Mr Sizer added: “Our argument that there is a need for a fundamental root-and-branch change to business rates hasn’t gone away and we are all waiting to see when any government is going to address the big online retail tax dodgers who can undercut any bricks-and-mortar retailer.”

The rate cuts were welcomed by hard-pressed pub and hotel owners. One Minehead proprietor, who asked not to be named, said: “It has been touch and go whether we would survive and anything that cuts our outgoings is good news in the fight to keep afloat.”

Local MP Ian Liddell-Grainger said: “I know a lot of proprietors are still going to find themselves with a disappointing set of figures at the end of the financial year but this should give them some confidence to start rebuilding and recovering.

“At the same time I hope the cuts in alcohol duty have come in time to avoid the closure of any more West Somerset country pubs.
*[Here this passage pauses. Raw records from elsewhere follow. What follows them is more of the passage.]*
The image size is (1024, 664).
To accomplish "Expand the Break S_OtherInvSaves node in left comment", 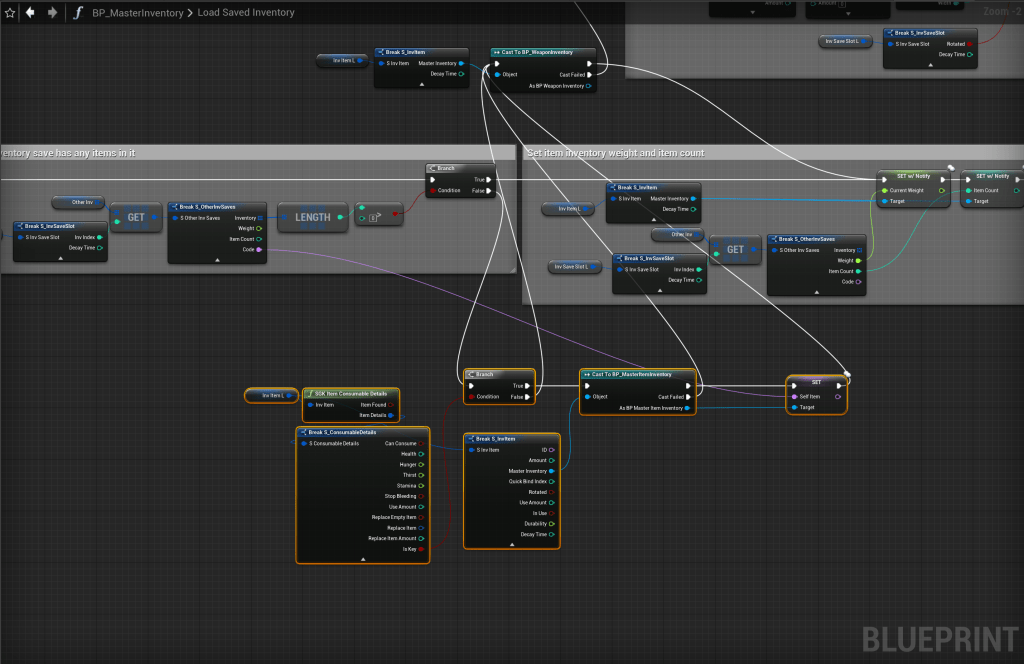I will point(216,260).
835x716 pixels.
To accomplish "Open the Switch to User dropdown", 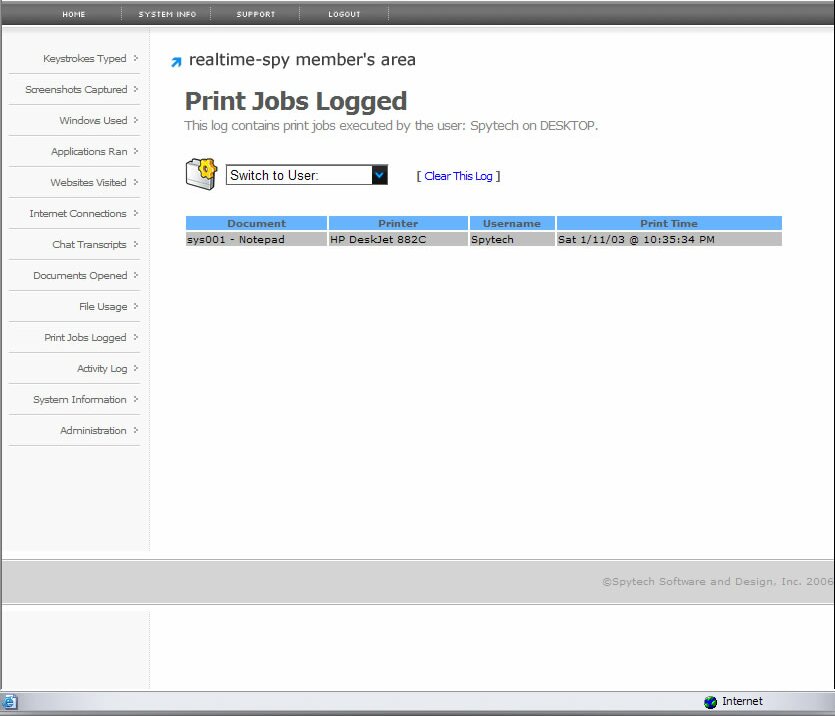I will [x=379, y=175].
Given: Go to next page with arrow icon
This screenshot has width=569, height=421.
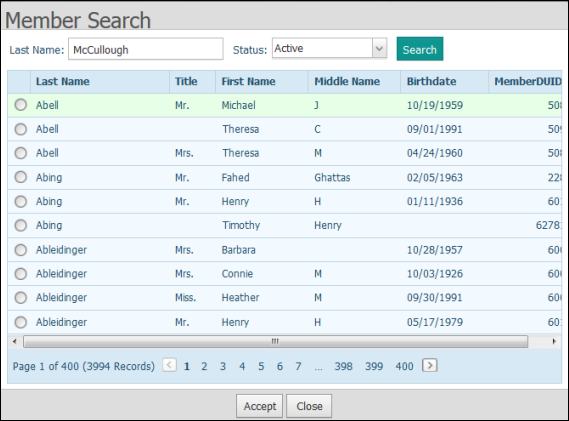Looking at the screenshot, I should 430,365.
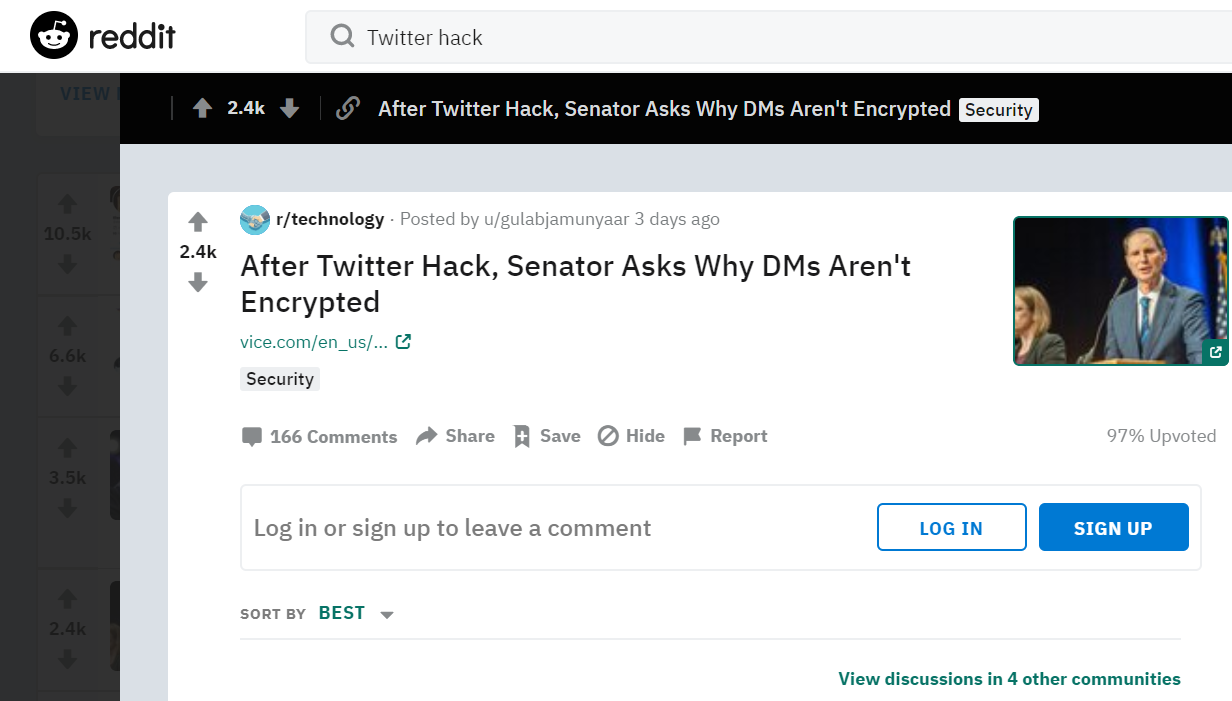This screenshot has width=1232, height=701.
Task: Click the search magnifier icon
Action: click(342, 37)
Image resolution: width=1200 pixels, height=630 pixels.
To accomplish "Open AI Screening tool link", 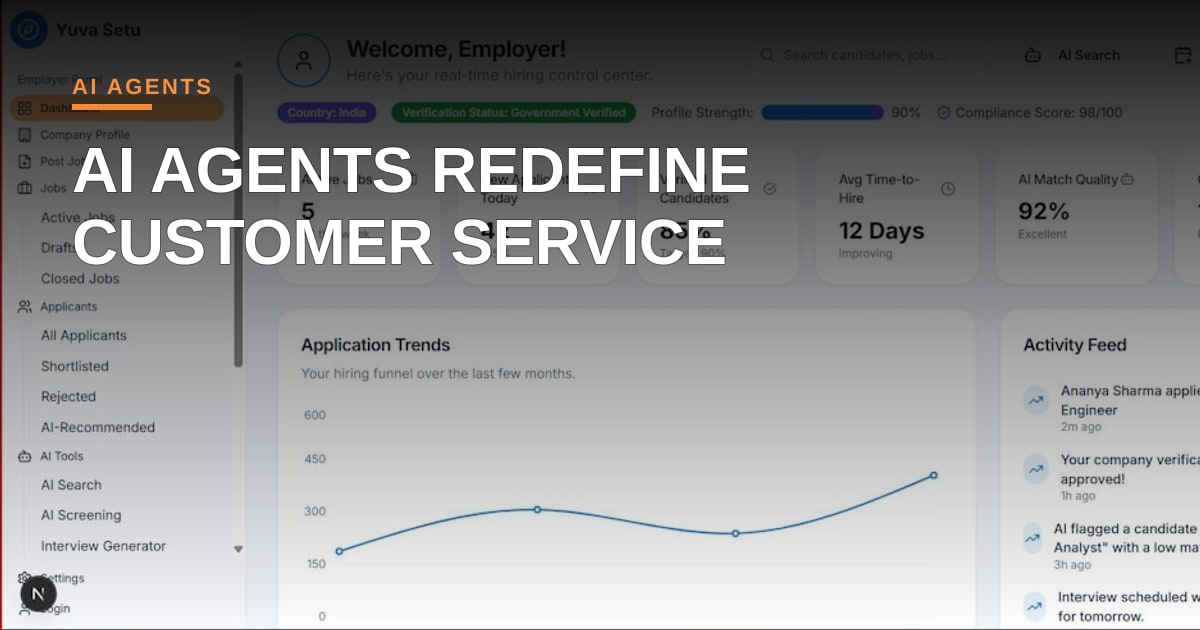I will click(x=81, y=515).

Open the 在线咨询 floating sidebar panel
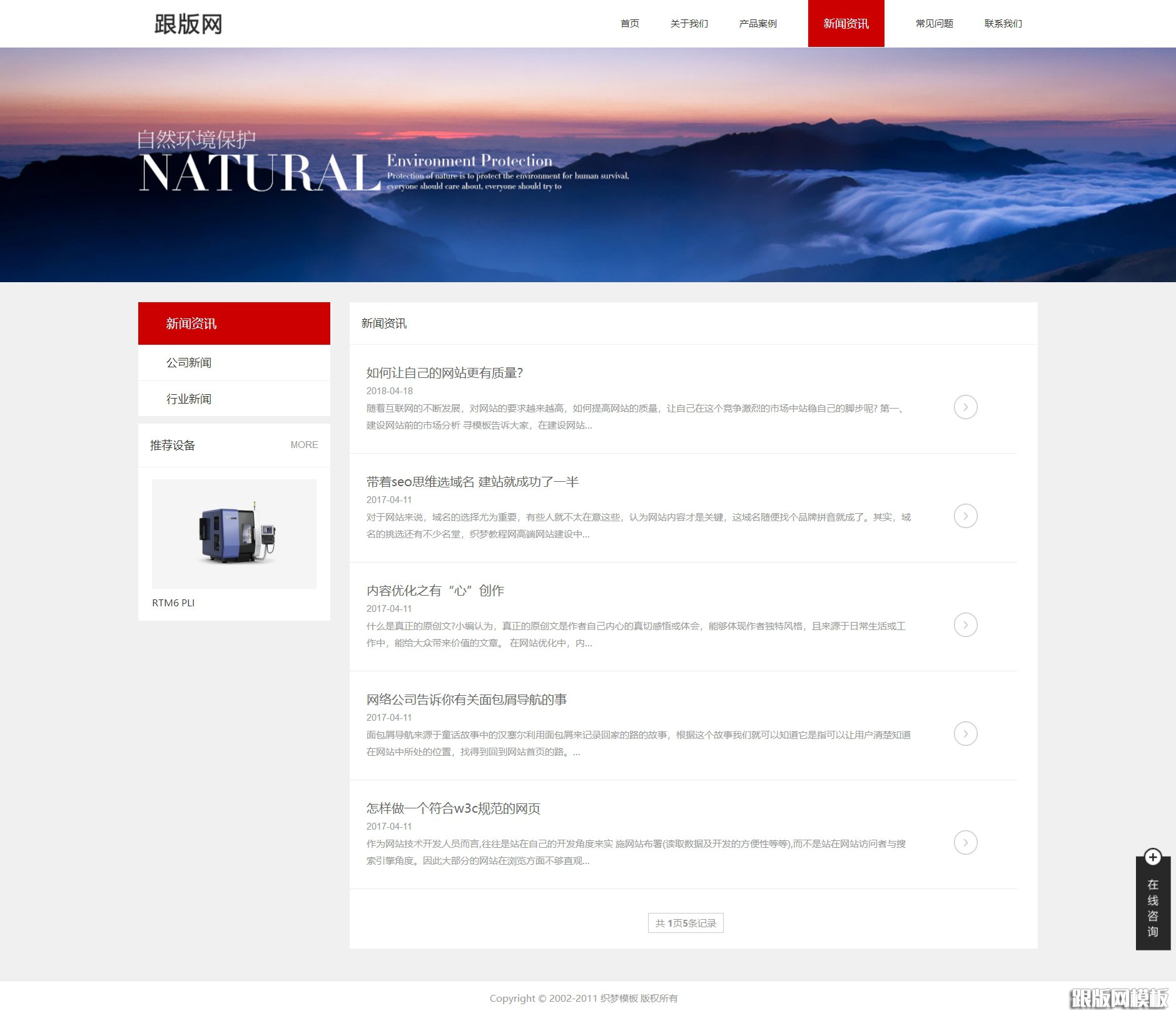coord(1153,907)
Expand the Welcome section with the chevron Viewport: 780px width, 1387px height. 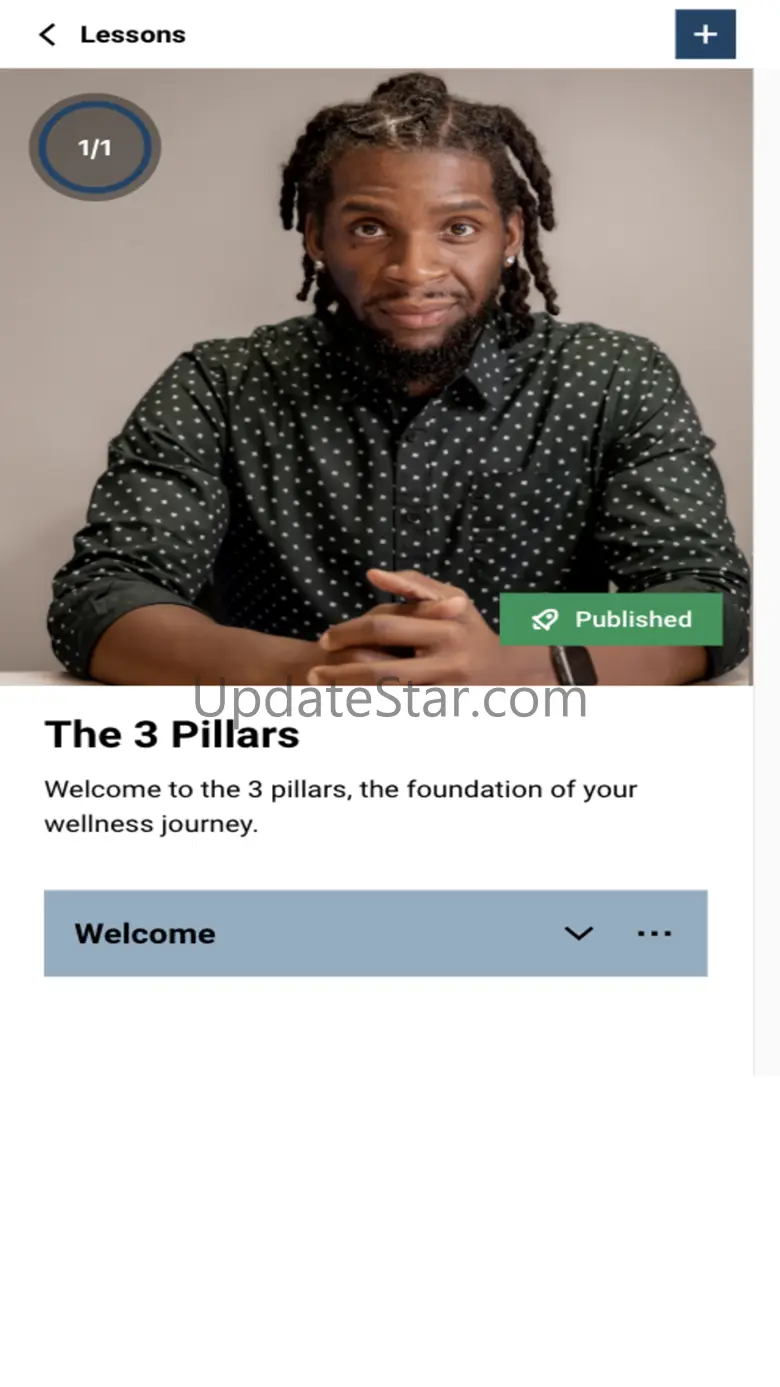(579, 933)
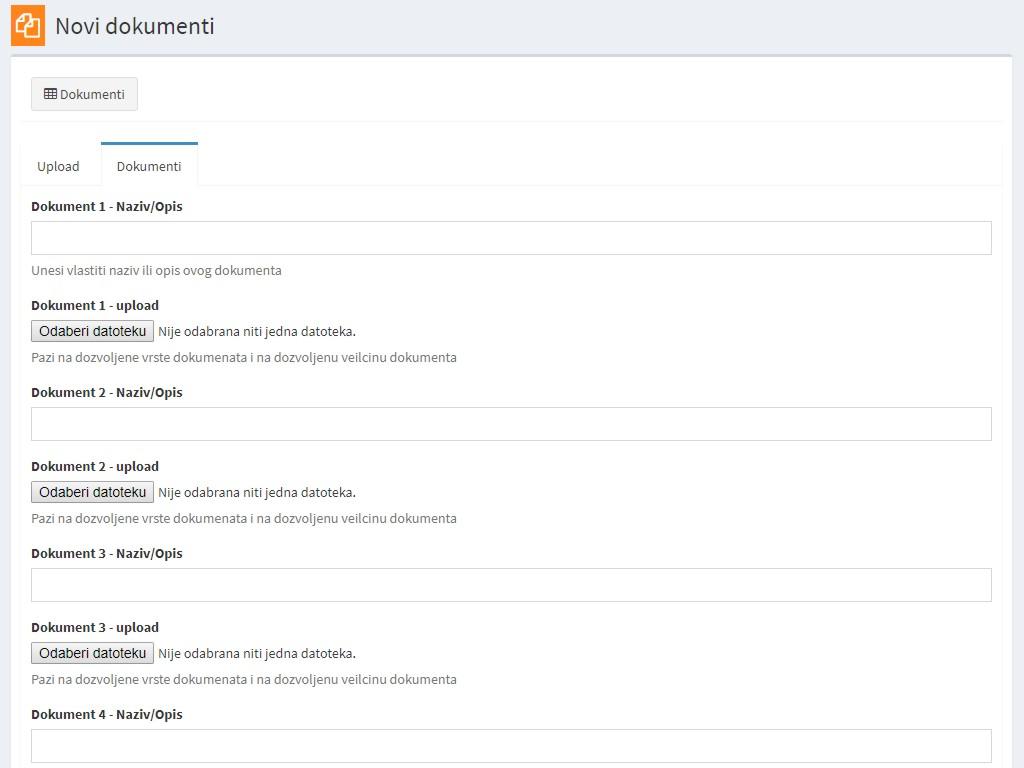
Task: Click the 'Dokument 1 - Naziv/Opis' label
Action: 107,206
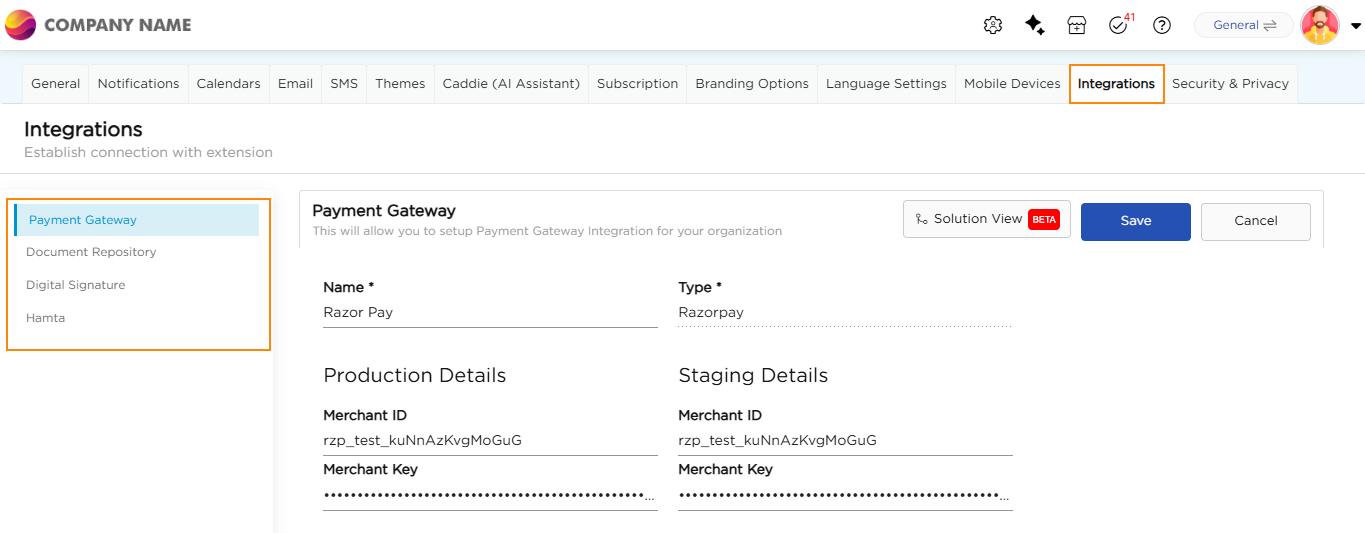This screenshot has height=533, width=1365.
Task: Click the user profile avatar
Action: pyautogui.click(x=1319, y=26)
They represent a sector which has suffered particularly dreadfully during the lockdowns and where the casualty rate has been disastrously high.”

Mr Liddell-Grainger said that as chairman of the Parliamentary Cider Committee he welcomed the proposals to cut cider duty by five per cent - the largest since 1923.

He said the cuts in duty would particularly help small local cider-makers. “In recent years, Somerset has attracted a bevy of skilled and enthusiastic recruits who are already producing some really exciting products.”

Mr Liddell-Grainger said he looked forward to West Somerset receiving its deserved share of the extra £44 billion allocated in the Budget for health services, the additional £4 billion for schools and £16 billion for road building and improvement.

He said the money was needed to improve poor health services, substandard roads and inadequate education facilities and added: “It is now up to us to ensure that these local deficiencies are not merely recognised but remedied as well.”